Cuando se analizan los discursos, las preocupaciones y las disputas de las primeras luchas feministas, el concepto de mujer respondía a un cierto tipo de mujer: generalmente una mujer urbana de raza blanca, heterosexual, educada formalmente y socioeconómicamente privilegiada. Al menos, en el feminismo estadounidense, la crítica de la parcialidad de la lucha “a favor de las mujeres” y la evidencia de la invisibilización de la diferencia provino principalmente de dos frentes: el de las mujeres afroamericanas y el de las mujeres lesbianas. Ambas reclamaron al feminismo proclamar que sus consternaciones eran las de todas las mujeres. Rechazaron que alguien que no vivía ni experimentaba su particularidad hablara en nombre de todas. Dejaron claro que la forma de experimentar la “opresión del género” no es igual si una es una mujer blanca o negra; si es pobre o rica; heterosexual u homosexual.

En Estados Unidos, el feminismo crítico de raza, por ejemplo, dejó en claro que la discriminación es compleja y se vive en tanto una es mujer y es negra. [3] Así, se dedicó, en un principio, a visibilizar cómo ciertas normas ignoran la discriminación tan particular que sufren las mujeres negras. La legislación en contra de la discriminación laboral, en específico, permitía entablar una demanda por discriminación por género o por raza. La forma en la que estaba pensada la ley era como si se tratara de dos fenómenos distintos. Este feminismo se dedicó a mostrar cómo las mujeres negras, en específico, sufren en tanto mujeres-negras, por lo que la legislación anti-discriminación terminaba por excluir su opresión. A este feminismo se le debe, en gran parte, el interés por estudiar cómo interactúan el género, la raza y la clase. De aquí se ha desprendido la hoy llamada interseccionalidad: una herramienta que pretende “revelar las varias identidades, exponer los diferentes tipos de discriminación y desventajas que se dan como consecuencia de la combinación de identidades”. [4]

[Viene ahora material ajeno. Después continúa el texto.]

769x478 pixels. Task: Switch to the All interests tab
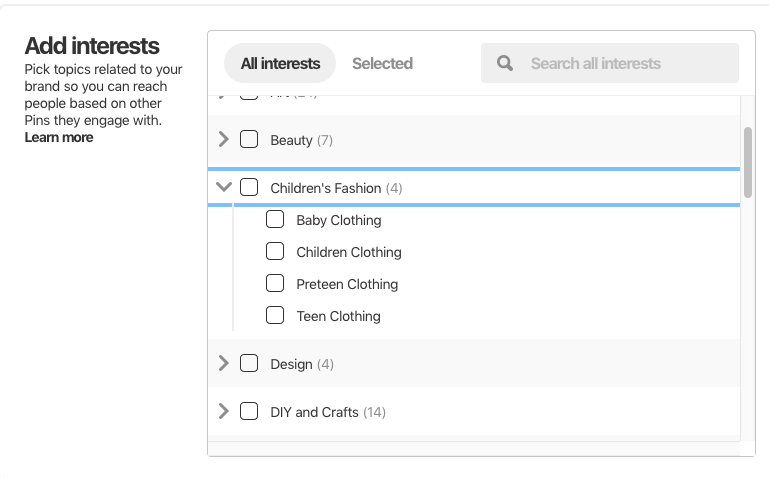(x=280, y=63)
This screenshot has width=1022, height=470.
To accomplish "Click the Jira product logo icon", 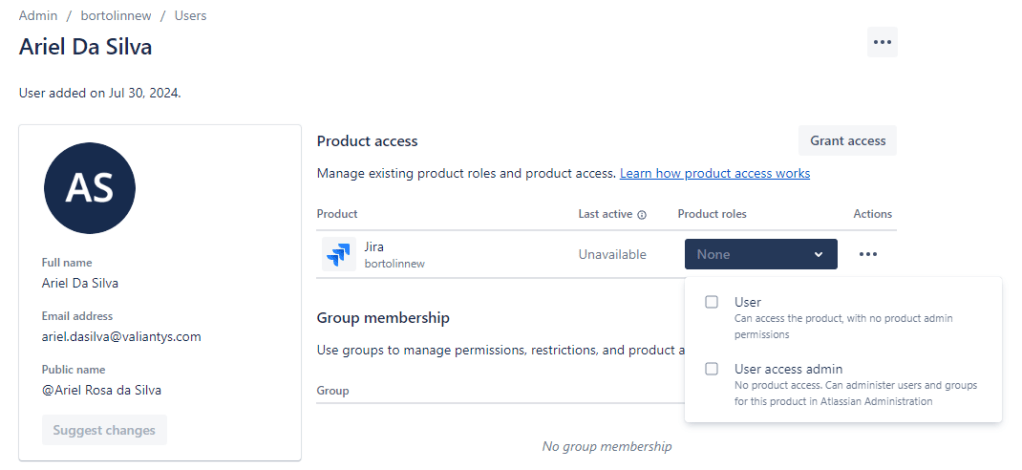I will tap(339, 254).
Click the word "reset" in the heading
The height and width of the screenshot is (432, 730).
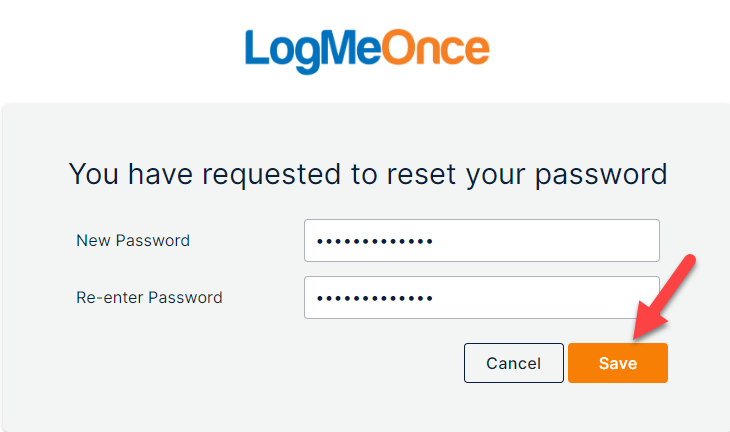pos(421,175)
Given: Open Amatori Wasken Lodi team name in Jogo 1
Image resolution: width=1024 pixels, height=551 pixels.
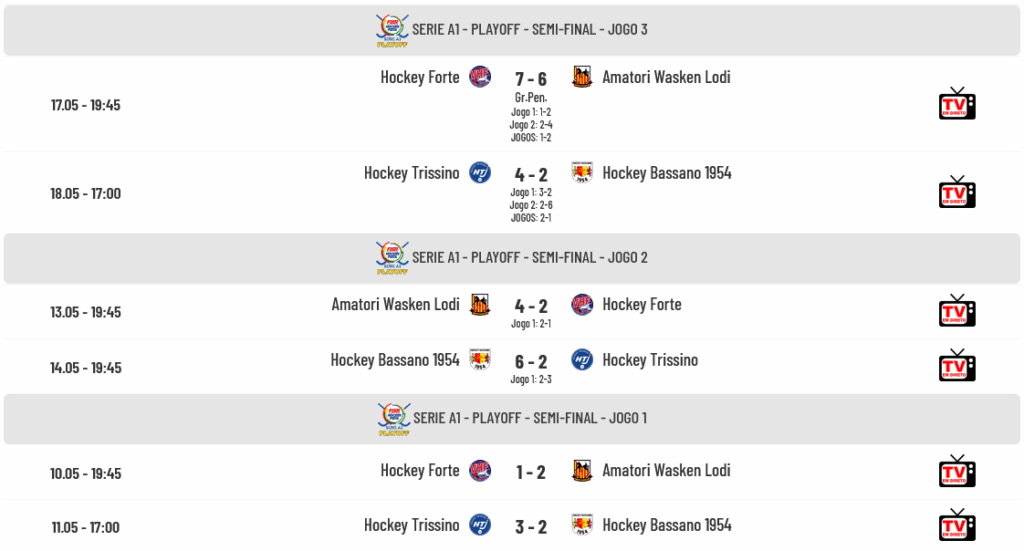Looking at the screenshot, I should click(666, 470).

En México, estas reflexiones son fundamentales cuando se considera la importancia que tiene la clase, la etnia y la raza en la experiencia de la opresión, además del género. Al respecto, tres de los casos que, en esta materia, han llegado a instancias internacionales como la Corte Interamericana de Derechos Humanos: González y otras vs. México (Campo Algodonero), [5] Rosendo Cantú y otras vs. México [6] y Fernández Ortega y otros vs. México, hacen referencia a esta complejidad. [7]

En el primer caso, además de la condición de mujeres de las víctimas, están –siempre presentes– los factores de clase y condición social: ¿a qué tipo de seguridad pueden aspirar las mujeres pobres? ¿A qué tipo de trabajos? ¿Cuáles son las condiciones en las que viven que propician la violencia? ¿En qué se asemeja y en qué se distingue, por ejemplo, la violencia sexual que sufre una mujer blanca de clase alta por parte de su marido y la que sufre una trabajadora doméstica a manos de su empleador? ¿En qué coincide o difiere la violencia que sufren las mujeres universitarias que son asaltadas sexualmente en sus autos en zonas privilegiadas de una ciudad, y la que sufren las mujeres que tienen que caminar por las calles y tomar el transporte público para llegar a la fábrica?

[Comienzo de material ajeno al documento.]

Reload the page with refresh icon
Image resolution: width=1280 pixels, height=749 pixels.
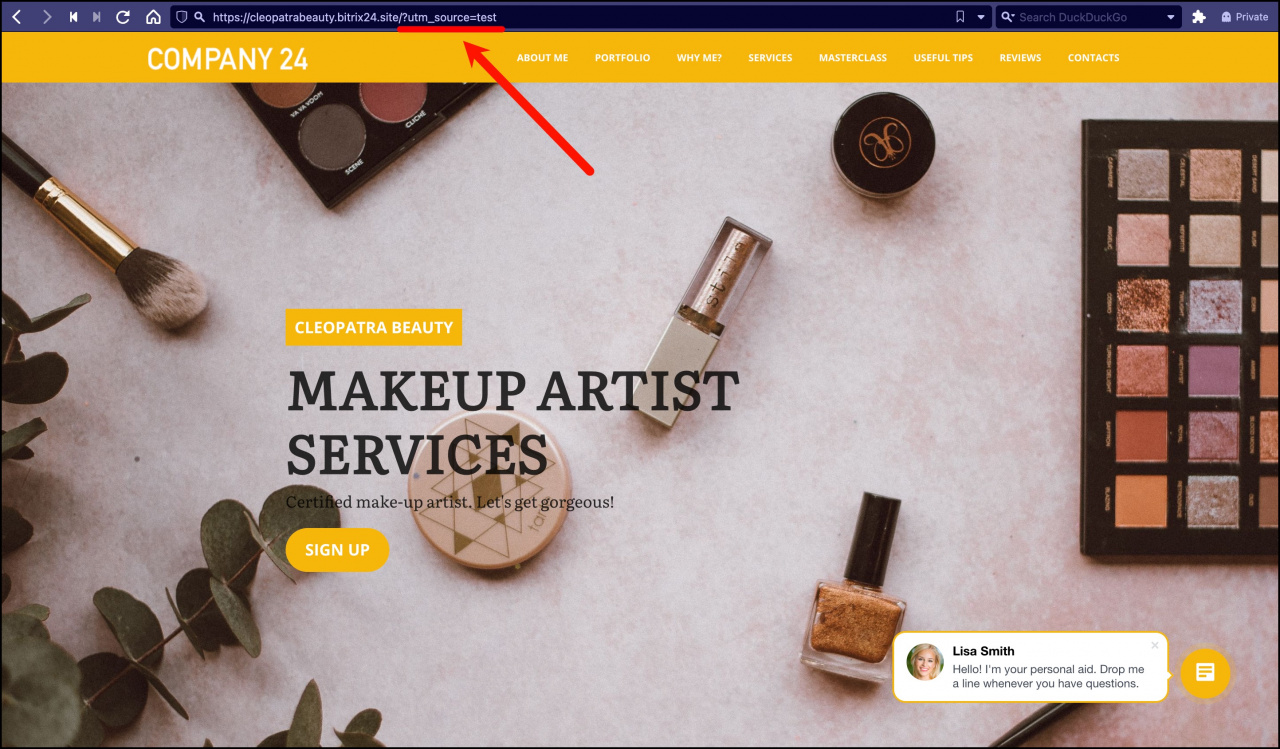123,17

De la misma manera, los casos de Rosendo Cantú y Fernández Ortega obligan a pensar en las mujeres indígenas y cómo ellas padecen y enfrentan la violencia sexual. ¿Es lo mismo un juicio por violación para una mujer que tiene acceso –tanto por dinero, como por geografía– a atención médica, que para una mujer que tiene que recorrer kilómetros para encontrar el hospital más cercano? ¿El impacto de una violación es igual para una mujer que, además de lidiar con los trastornos en su cuerpo y su mente, tiene que enfrentar a una comunidad que la rechaza, dada su concepción sobre la sexualidad femenina? De acuerdo con los feminismos de la diferencia, estas preguntas sólo pueden pensarse desde el margen y, desde ahí, ser respondidas. Los feminismos minoritarios invitan siempre a aclarar y a ser siempre específicos: cuando se habla de la mujer, ¿de qué mujer se está hablando?